About this exercise ▸ Copy exactly. Include the line containing "The height and", every line after it, and the last line below, but no pictures.

Screenshot grounding data

※ ※ ※

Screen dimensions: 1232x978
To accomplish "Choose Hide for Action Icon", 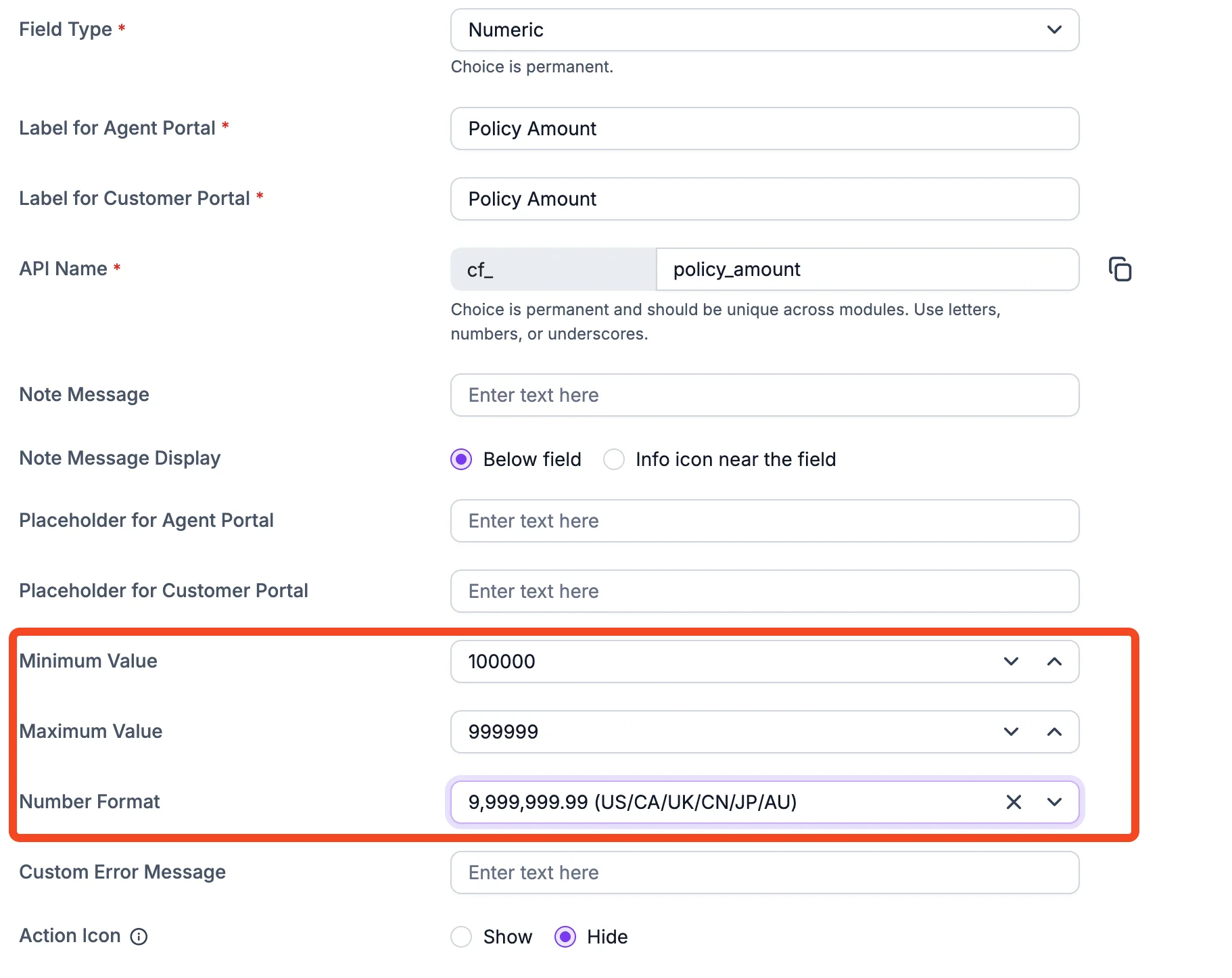I will click(x=565, y=937).
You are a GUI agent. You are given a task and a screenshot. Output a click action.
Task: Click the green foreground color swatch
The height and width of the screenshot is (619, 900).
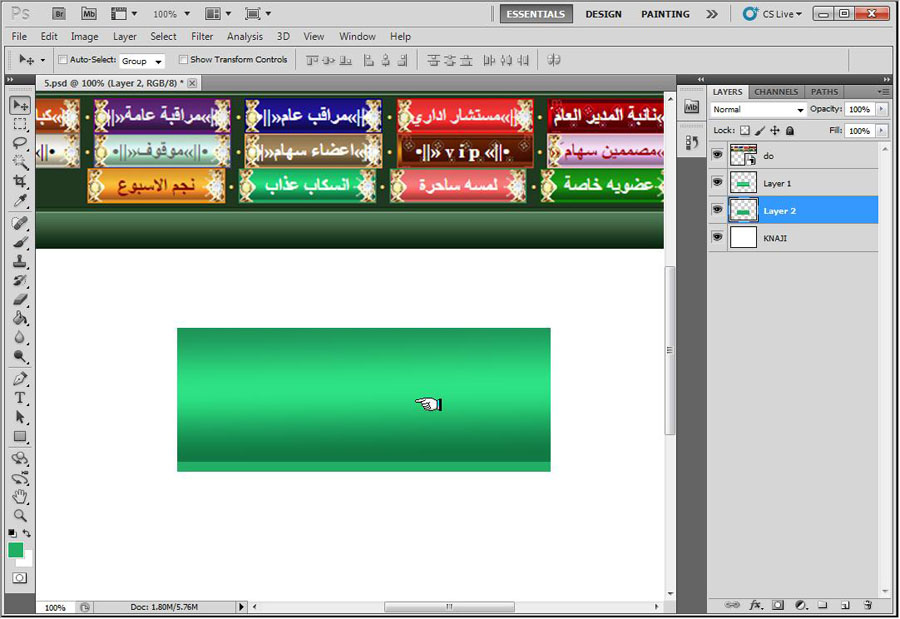coord(16,550)
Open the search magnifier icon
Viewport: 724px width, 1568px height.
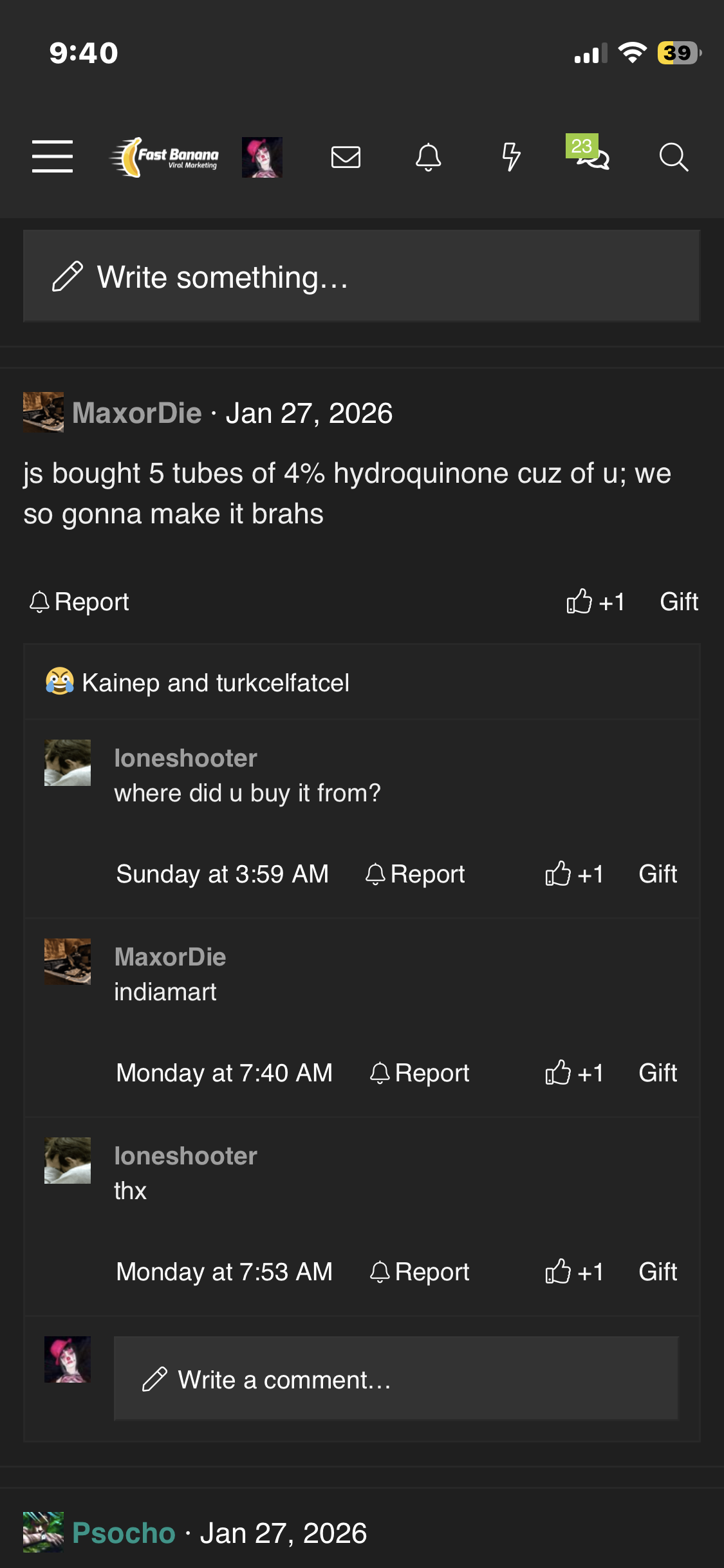[x=673, y=157]
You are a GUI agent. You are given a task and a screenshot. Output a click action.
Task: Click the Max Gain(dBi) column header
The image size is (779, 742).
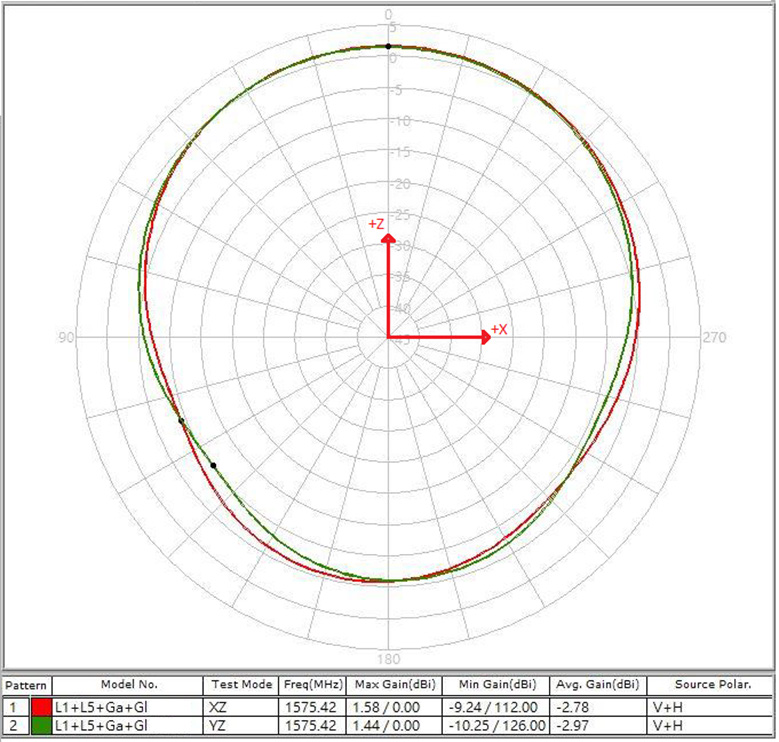click(x=394, y=686)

※ ※ ※

Your response ▸
The height and width of the screenshot is (619, 900).
coord(16,550)
Open the search magnifier icon
Viewport: 724px width, 1568px height.
[x=673, y=157]
You are a GUI agent. You are given a task and a screenshot. Output a click action.
Task: Click the Max Gain(dBi) column header
The image size is (779, 742).
click(x=394, y=686)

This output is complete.